Jakiś czas temu natrafiłam na konferencje tego księdza i powiem szczerze zszokowały mnie i otworzyły oczy na wiele spraw. Znacie, słuchacie, co myślicie?
Mnie zszokowało w tym sensie, że w kościele na kazaniu nie usłyszymy wielu rzeczy, o których on mówi. Nie, żebym nie była ich świadoma, ale czy nie żyjemy w jakieś dziwnej rzeczywistości, gdzie mówi się tylko o tym, co chcemy usłyszeć?
Znam slucham choc np ojciec Szustak wytoczyl przeciw jego niektorym naukom naprawde dobre argumenty (chodzilo o sluchanie co demony mowia na egzorcyzmach i z tym poniekad sie zgadzan) a reszta jak najbardziej ok. Z tym ze w dzisiejszych czasach naprawde ciezko rozroznic co idzie z Bogiem a co sie z nim rozchodzi i za kim podazac
O.Szustaka już dawno nie słucham, bo delikatnie mówiąc zdarza mu się walnąć coś hmmm...kontrowersyjnego. co do tego co mówią demony to tłumaczył to inny egzorcysta, o.Szustak mógłby się douczyć
Ja Szustaka bardzo lubię, ale denerwuje mnie, że jak można jego wypowiedzi różnie zrozumieć, czasami, na przykład, że dobrze mocno grzeszyc, bo łatwiej wtedy o miłość Bożą, to on wtedy mówi "I nie chodzi mi o to, żebyście więcej grzeszyli". Tylko niestety takie wnioski się nasuwają z całej długiej wypowiedzi. I człowiek głupieje. Z tym grzeszeniem to przykład, ale autentyczny, więcej podobnych, było "ale nie chodzi mi"

= POLECENIE 1 =
Przepisz krócej akapit fragmentu źródłowego zaczynający się od słów „Ja Szustaka bardzo lubię”, zachowując jego główne informacje.
= POLECENIE 2 =
Kontynuuj fragment źródłowy o konferencjach księdza, zaczynając po jego ostatnim zdaniu.

[Dane do lokalizowania widocznych celów]
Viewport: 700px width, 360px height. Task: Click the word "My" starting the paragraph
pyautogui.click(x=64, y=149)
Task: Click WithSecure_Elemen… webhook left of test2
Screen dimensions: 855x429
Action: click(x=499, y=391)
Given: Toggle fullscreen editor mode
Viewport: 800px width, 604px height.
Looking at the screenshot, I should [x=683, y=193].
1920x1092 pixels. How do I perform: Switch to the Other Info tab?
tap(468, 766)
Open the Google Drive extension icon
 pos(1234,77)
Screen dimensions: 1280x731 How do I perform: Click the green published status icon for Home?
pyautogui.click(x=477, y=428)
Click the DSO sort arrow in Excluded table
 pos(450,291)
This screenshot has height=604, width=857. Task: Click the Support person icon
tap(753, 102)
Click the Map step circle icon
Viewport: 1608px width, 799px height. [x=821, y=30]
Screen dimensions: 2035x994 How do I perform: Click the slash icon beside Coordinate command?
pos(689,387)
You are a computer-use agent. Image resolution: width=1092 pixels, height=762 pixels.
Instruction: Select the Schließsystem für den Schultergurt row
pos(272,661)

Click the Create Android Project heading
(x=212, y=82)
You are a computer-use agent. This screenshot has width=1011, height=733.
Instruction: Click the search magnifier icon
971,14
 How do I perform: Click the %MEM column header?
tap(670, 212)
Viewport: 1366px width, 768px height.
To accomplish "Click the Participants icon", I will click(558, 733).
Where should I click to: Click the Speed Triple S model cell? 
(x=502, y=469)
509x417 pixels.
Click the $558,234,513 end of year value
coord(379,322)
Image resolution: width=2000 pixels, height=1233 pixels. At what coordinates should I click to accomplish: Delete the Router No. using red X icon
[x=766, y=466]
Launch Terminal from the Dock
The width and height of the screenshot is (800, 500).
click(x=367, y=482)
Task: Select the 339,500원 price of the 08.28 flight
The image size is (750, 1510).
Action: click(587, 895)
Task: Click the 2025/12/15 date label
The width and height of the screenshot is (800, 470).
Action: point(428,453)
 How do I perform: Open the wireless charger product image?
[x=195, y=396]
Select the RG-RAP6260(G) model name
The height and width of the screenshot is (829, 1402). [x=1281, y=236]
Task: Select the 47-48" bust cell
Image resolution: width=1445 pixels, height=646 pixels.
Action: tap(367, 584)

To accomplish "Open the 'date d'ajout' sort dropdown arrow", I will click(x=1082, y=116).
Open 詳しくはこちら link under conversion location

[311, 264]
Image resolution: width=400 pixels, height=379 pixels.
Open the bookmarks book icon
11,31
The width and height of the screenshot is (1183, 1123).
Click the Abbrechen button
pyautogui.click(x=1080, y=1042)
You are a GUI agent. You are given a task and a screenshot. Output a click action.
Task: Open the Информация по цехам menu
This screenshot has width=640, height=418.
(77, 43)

= OCZEKIWANY WYNIK 1 =
Szustak budzi tu sympatię, ale irytuje to, że jego długie wypowiedzi można rozumieć różnie, np. że warto mocno grzeszyć, bo wtedy łatwiej o miłość Bożą. On zastrzega wtedy: „I nie chodzi mi o to, żebyście więcej grzeszyli”, lecz taki wniosek i tak się nasuwa, przez co człowiek głupieje. To autentyczny przykład, a podobnych zastrzeżeń „ale nie chodzi mi” było więcej.

= OCZEKIWANY WYNIK 2 =
O.Szustaka już dawno nie słucham, bo delikatnie mówiąc zdarza mu się walnąć coś hmmm...kontrowersyjnego. co do tego co mówią demony to tłumaczył to inny egzorcysta, o.Szustak mógłby się douczyć
Tylko ze Szustak ma nad soba przelozonych (skladal sluby posluszenstwa) wiec przynajmniej teoretycznie ktos kontroluje jego nauki. W dzisiejszych czasach wszystko trzeba cedzic i to potrojnie. Ja taki problem mam z ojcem Danielem - bardzo mi sie podobaja spotkania to co mowi i atmosfera ale co rusz spotykam sie z dziwnymi kwiatkami. Opinie ludzi to jedno ale jak biskup wydaje jakies ostrzezenie czy zakaz to czlowiek sam nie wie co robic . jeden kaznodzieja zaprzecza innemu a hierarchia koscielna umywa rece
Ja tez sluchalam konferencji ks. Glasa. Sa dobre. Byc moze sa dla niektorych osob szokujace, bo na codzien w kosciele ksieza nie mowia o tym. Nie chodzi mi o to, by popadac w jakas schize i wszedzie widziec szatana ale mam wrazenie, ze wspolczesni ludzie wlozyli go troche miedzy bajki: 'taki tam... Boruta, co tam, miesza smole w kotle, fajny nawet...kopytka takie smieszne, ogon, heh....ze tez ludzie wierza w takie brednie'. Czasy jakie sa kazdy widzi. Latwo sie w cos wkopac. W duchowe uwiklanie, zniewolenie. Z wlasnej bezmyslnosci, naiwnosci a najczesciej z glupoty. Ciezko to pozniej odkrecic.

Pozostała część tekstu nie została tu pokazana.